If I have two processes:

Process A checks out a connection via DBConnection.Ownership.ownership_checkout/2
Process B is allowed access to A's connection via DBConnection.Ownership.ownership_allow/4

B runs a long-running query, or otherwise makes use of the connection.

For some reason or other, B is then killed. We see a log message like this:

21:56:25.779 [error] Postgrex.Protocol (#PID<0.382.0>) disconnected: ** (DBConnection.ConnectionError) client #PID<0.428.0> exited

DBConnection disconnected the database connection, even though the process that exited didn't own the connection.

Now Process A is no longer able to use its connection, even though it owns it.

This seems like surprising behaviour to me, but maybe I'm missing something? Maybe it's not possible to prevent this scenario?

I have written a test that demonstrates this problem.
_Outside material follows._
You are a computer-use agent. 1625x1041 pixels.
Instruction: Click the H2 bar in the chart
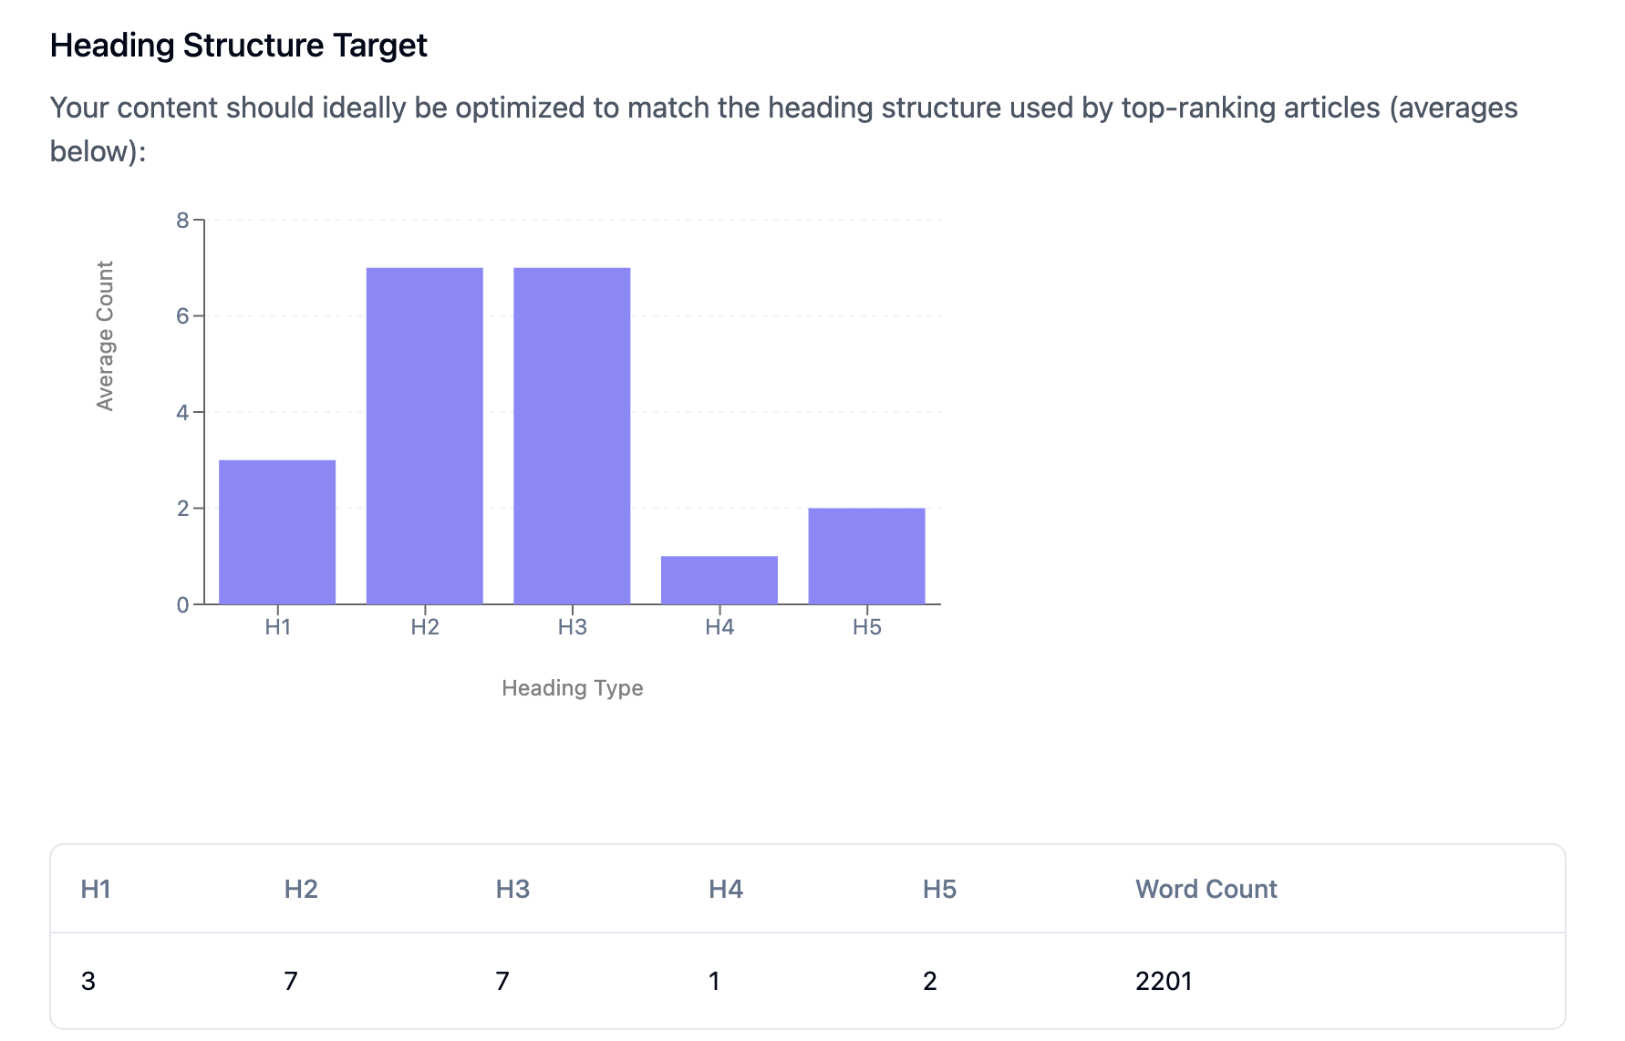[425, 436]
It is in the context of a Phoenix/Ecto app, and uses Ecto.Adapters.SQL.Sandbox, but the DBConnection.Ownership calls above are what is happening under the hood.

When I run that test I see the following:

➜ mix test test/connection_test.exs
22:11:54.508 [error] Postgrex.Protocol (#PID<0.380.0>) disconnected: ** (DBConnection.ConnectionError) client #PID<0.428.0> exited


  1) test connection problem (Test.ConnectionTest)
     test/connection_test.exs:8
     ** (DBConnection.OwnershipError) cannot find ownership process for #PID<0.426.0>.
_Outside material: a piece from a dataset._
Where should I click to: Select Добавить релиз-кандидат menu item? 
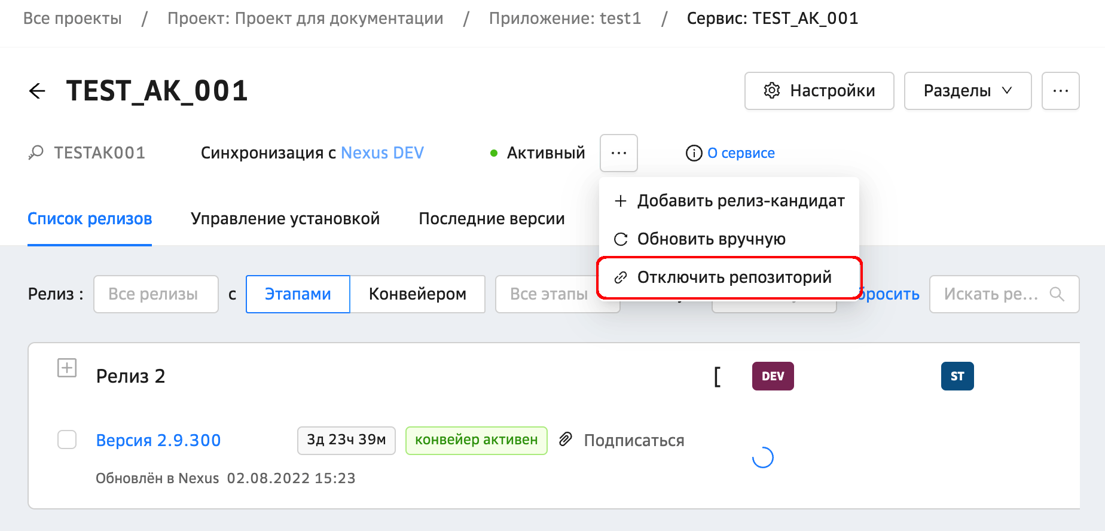click(740, 201)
     When using ownership, you must manage connections in one
     of the four ways:

     * By explicitly checking out a connection
     * By explicitly allowing a spawned process
     * By running the pool in shared mode
     * By using :caller option with allowed process

     The first two options require every new process to explicitly
     check a connection out or be allowed by calling checkout or
     allow respectively.

     The third option requires a {:shared, pid} mode to be set.
     If using shared mode in tests, make sure your tests are not
     async.

     The fourth option requires [caller: pid] to be used when
     checking out a connection from the pool. The caller process
     should already be allowed on a connection.
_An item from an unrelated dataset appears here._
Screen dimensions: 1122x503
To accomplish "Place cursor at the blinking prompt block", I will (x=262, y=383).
     If you are reading this error, it means you have not done one
     of the steps above or that the owner process has crashed.

     See Ecto.Adapters.SQL.Sandbox docs for more information.
     code: IO.inspect(Posts.list_posts())
     stacktrace:
       (ecto_sql 3.6.2) lib/ecto/adapters/sql.ex:757: Ecto.Adapters.SQL.raise_sql_call_error/1
       (ecto_sql 3.6.2) lib/ecto/adapters/sql.ex:693: Ecto.Adapters.SQL.execute/5
       (ecto 3.6.2) lib/ecto/repo/queryable.ex:224: Ecto.Repo.Queryable.execute/4
       (ecto 3.6.2) lib/ecto/repo/queryable.ex:19: Ecto.Repo.Queryable.all/3
       test/connection_test.exs:20: (test)



Finished in 0.07 seconds (0.07s async, 0.00s sync)
1 test, 1 failure

Randomized with seed 415869

Some additional context

I experienced this problem in the real world via a flakey test that does full-stack browser testing via Wallaby. The test runs with async: true, and the database connection owned by the test process is shared with the web endpoint via Phoenix.Ecto.SQL.Sandbox.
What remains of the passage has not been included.